Hi Paul,
Yes we did some real tests during the product development using the standard antenna shipped together with the Whisper Node. Please have a look on the results below:
Note that the tests were performed in a semi-populated area with a few trees, roads and obstructions in many directions. The "base" station was placed about 2 meters from the ground and the remote node was normally around 1.5 meters from ground.
It's important to note that we didn't have line-of-sight on all tests above. Also the speed and modulation used during the tests where: 125Kbps and FSK.

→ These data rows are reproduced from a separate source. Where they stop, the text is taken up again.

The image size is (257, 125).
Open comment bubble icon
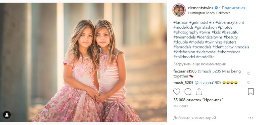[188, 92]
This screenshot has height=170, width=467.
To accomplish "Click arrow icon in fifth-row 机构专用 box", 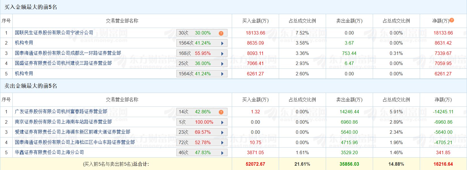I will tap(222, 74).
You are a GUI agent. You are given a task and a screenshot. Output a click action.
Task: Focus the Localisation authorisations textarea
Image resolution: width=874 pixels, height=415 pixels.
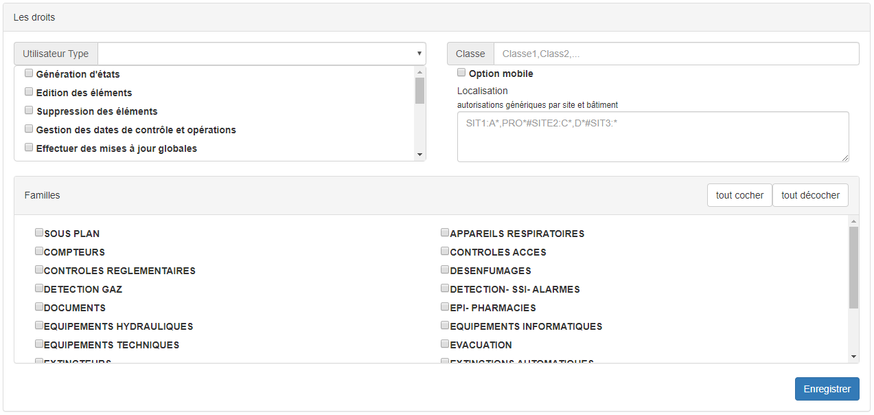point(652,137)
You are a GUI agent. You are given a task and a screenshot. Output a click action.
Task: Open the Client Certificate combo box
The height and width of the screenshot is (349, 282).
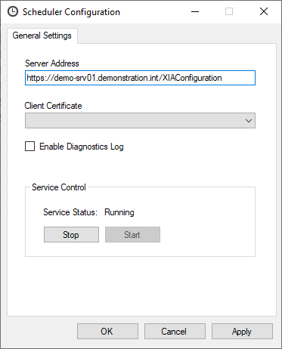pyautogui.click(x=140, y=121)
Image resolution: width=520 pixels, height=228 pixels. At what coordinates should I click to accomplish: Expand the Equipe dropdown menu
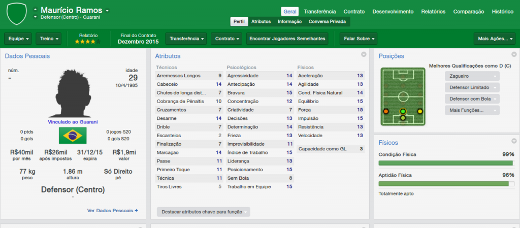point(19,39)
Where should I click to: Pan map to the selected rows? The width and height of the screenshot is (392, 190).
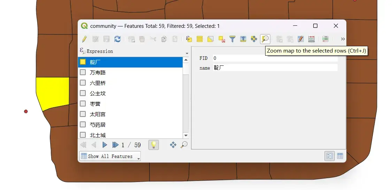pyautogui.click(x=254, y=39)
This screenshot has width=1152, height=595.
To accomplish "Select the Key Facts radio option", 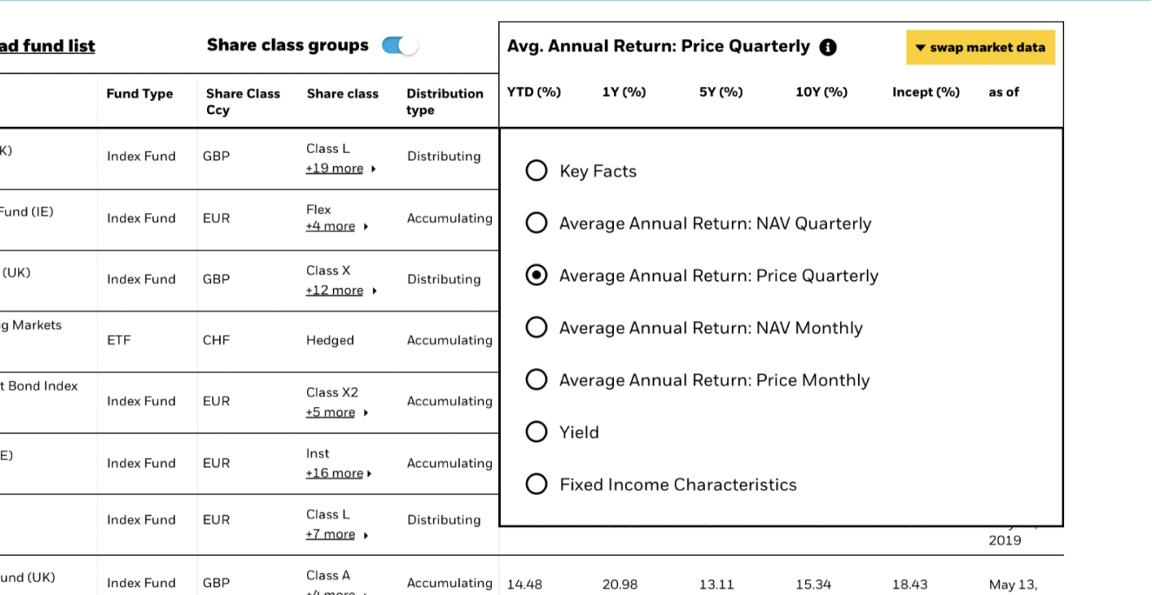I will [536, 170].
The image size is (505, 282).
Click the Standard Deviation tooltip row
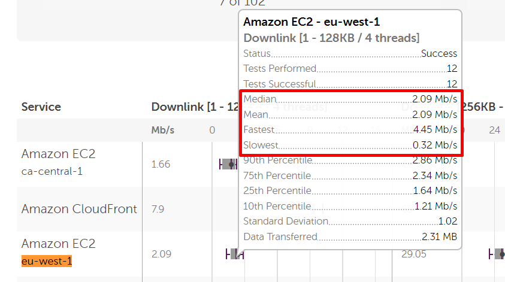pos(350,222)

If you're after a solution to cover only 300m in line-of-sight or with little obstructions like small trees, a RFM69W (standard version) should be more than enough. You still can reduce the communication speed down to a few Ks/s to increase the receiving signal and get extra distance or better reliability.
Regarding the external antenna available in the Store, it offers a 3dBi gain, while the shipped antenna has 2dBi, both are omni-directional. In terms of gain it might give you a few extra dozen of meters, but one of the bigger advantages of the 3dBi antenna is that you can easily place it in a higher position, or above obstruction, or away from the ground, etc. This makes a good option of the base station or when the Whisper Node needs to be enclosed in a "shielded" area.
In practical terms we have customers in a rural property successfully communicating with nodes over 2Km away using the 3dBi antenna as base. Also, a YouTuber recently post a range test using the RFM69 (Whisper Nodes) and RFM95 (LoRA) - the tests showed the range is very similar between both:
https://www.youtube.com/watch?v=9qcghiz246E. In my personal opinion I would only use LoRA if I need to connect to an already available network, like "The Things Network", otherwise the costs and possible complexity to build a LoRA network can be prohibitive. Remember you can always built a node as a repeater to overcome, for example, a hill.
Another RFM69 posts on the Internet show some interesting results:
https://plus.google.com/113289611175907 ... LMpdDVLEeL and
http://jdesbonnet.blogspot.com.au/2014/ ... gital.html
Finally, we're working to perform and document additional range tests in different situations and with different hardware. Including tests using 7dBi yagi and a big 1.2m 8dBi omni antenna to cover customer with real long-range requirements (over 5-10Km). It's just important to consider the legal limits when using high-gain antennas when transmitting.